### Extract
Friday, August 31, 2012

Now I get it

It is time now to start shifting into writing about the graphic novel, still awkward since I have not finished it yet. There are a few posts that I can definitely safely do before having it completed and posted, though I hope the long weekend sees some progress.

Also, it is an election year, and now that the convention is past, all of the coffers can be unloosed (previously only funds raised for the primary could be spent), so I am expecting an inundation of ugly, ugly ads that will make me curse the names of Koch and Adelson and raise my generally low blood pressure. There may end up being some political posts, is all I’m saying.

Speaking of awkward, when I was writing earlier about this project, I believe I expressed some embarrassment about feeling a need to create fan fiction with no commercial value. The need was there, so I was going to do it anyway, and I was going to do a good job of it, but it seemed so pointless.

I justified it as needing to get it out of my system, but also as a way to get back into writing. I had not done any screenplay writing since October or November of 2010. This way I could get back into the habit, and if I was rusty or weird it didn’t matter, because it was not going anywhere. Now I think there is more to it.

I got on Facebook in late 2008, shortly after coming back from Australia.  I had been blogging since late 2005. What you may not know is that about a year before that I had started on a writing project that had been poking at me for quite a while.

I called the document “Everything”, because it really was. I went over my faith, my fears, my family, and other things that did not begin with F. I had the feeling it would end up being about 200 pages, and it ended up being almost exactly that, except one page is a table of contents, which I added on about halfway through, when I realized I would never be able to find anything.

### Given records
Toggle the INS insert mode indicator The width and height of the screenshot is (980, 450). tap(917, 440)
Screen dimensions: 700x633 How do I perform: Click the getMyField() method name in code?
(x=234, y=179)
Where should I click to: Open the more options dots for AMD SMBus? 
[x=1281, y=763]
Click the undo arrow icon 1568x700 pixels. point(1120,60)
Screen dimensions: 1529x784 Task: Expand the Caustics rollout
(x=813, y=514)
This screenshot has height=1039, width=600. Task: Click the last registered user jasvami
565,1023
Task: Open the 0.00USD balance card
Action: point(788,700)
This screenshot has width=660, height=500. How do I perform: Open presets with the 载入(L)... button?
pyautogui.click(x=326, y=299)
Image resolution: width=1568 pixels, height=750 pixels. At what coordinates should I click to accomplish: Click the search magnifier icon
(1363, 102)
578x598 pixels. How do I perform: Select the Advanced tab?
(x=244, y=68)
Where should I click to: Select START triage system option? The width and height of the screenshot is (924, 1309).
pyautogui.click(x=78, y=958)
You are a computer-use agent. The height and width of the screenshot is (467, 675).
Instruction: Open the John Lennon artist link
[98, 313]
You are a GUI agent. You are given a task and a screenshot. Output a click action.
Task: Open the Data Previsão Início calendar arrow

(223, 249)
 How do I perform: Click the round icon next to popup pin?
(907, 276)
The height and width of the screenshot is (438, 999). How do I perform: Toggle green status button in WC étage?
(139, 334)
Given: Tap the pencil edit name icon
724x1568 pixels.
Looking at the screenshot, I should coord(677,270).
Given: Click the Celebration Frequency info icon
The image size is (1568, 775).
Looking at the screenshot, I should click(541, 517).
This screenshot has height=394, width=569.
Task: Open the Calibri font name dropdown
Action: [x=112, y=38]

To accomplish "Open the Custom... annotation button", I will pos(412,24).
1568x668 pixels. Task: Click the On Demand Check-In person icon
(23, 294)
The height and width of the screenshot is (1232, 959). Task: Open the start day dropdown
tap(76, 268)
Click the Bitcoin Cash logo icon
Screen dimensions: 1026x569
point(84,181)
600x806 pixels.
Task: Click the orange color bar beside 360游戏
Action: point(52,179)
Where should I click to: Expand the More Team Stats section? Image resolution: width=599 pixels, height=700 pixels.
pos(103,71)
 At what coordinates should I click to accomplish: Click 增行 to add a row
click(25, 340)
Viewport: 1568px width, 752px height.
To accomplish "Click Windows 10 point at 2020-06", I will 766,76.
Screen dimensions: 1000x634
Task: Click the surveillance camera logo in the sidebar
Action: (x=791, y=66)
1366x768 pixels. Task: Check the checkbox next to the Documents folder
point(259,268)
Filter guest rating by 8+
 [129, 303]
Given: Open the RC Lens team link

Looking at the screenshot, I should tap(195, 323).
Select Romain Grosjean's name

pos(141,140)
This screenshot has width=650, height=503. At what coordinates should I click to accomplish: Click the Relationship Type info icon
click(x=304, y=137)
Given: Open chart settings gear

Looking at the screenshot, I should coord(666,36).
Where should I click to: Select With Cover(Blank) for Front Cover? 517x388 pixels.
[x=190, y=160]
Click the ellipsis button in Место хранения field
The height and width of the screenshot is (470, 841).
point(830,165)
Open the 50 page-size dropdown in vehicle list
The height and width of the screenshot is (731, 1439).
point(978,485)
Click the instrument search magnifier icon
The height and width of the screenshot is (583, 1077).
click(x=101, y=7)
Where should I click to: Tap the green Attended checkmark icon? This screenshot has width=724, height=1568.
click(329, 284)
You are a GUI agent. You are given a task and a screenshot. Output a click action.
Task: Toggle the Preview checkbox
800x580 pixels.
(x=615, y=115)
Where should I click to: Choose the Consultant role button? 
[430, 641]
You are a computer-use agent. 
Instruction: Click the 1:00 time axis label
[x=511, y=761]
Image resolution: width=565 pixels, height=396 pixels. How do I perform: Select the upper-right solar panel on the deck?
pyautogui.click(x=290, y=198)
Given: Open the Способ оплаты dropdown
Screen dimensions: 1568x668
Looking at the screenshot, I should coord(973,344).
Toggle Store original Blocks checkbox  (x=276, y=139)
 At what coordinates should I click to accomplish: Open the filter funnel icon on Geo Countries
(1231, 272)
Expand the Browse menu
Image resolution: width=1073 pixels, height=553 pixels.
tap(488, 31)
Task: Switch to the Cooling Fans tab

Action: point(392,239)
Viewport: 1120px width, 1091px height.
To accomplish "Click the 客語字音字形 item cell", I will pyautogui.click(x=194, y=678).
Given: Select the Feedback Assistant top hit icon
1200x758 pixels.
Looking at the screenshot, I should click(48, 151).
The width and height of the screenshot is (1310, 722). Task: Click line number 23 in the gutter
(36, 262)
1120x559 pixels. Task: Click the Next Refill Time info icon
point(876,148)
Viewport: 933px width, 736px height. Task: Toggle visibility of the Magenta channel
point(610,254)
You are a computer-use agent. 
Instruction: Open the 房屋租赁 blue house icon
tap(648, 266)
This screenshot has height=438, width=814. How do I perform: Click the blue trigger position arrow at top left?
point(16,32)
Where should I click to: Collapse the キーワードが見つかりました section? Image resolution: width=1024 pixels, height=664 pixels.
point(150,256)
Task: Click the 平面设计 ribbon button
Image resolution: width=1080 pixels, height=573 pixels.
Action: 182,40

### Assigned task
Set down the blog post above word for word, from start to finish.

### Solution to this problem
Friday, August 31, 2012

Now I get it

It is time now to start shifting into writing about the graphic novel, still awkward since I have not finished it yet. There are a few posts that I can definitely safely do before having it completed and posted, though I hope the long weekend sees some progress.

Also, it is an election year, and now that the convention is past, all of the coffers can be unloosed (previously only funds raised for the primary could be spent), so I am expecting an inundation of ugly, ugly ads that will make me curse the names of Koch and Adelson and raise my generally low blood pressure. There may end up being some political posts, is all I’m saying.

Speaking of awkward, when I was writing earlier about this project, I believe I expressed some embarrassment about feeling a need to create fan fiction with no commercial value. The need was there, so I was going to do it anyway, and I was going to do a good job of it, but it seemed so pointless.

I justified it as needing to get it out of my system, but also as a way to get back into writing. I had not done any screenplay writing since October or November of 2010. This way I could get back into the habit, and if I was rusty or weird it didn’t matter, because it was not going anywhere. Now I think there is more to it.

I got on Facebook in late 2008, shortly after coming back from Australia.  I had been blogging since late 2005. What you may not know is that about a year before that I had started on a writing project that had been poking at me for quite a while.

I called the document “Everything”, because it really was. I went over my faith, my fears, my family, and other things that did not begin with F. I had the feeling it would end up being about 200 pages, and it ended up being almost exactly that, except one page is a table of contents, which I added on about halfway through, when I realized I would never be able to find anything.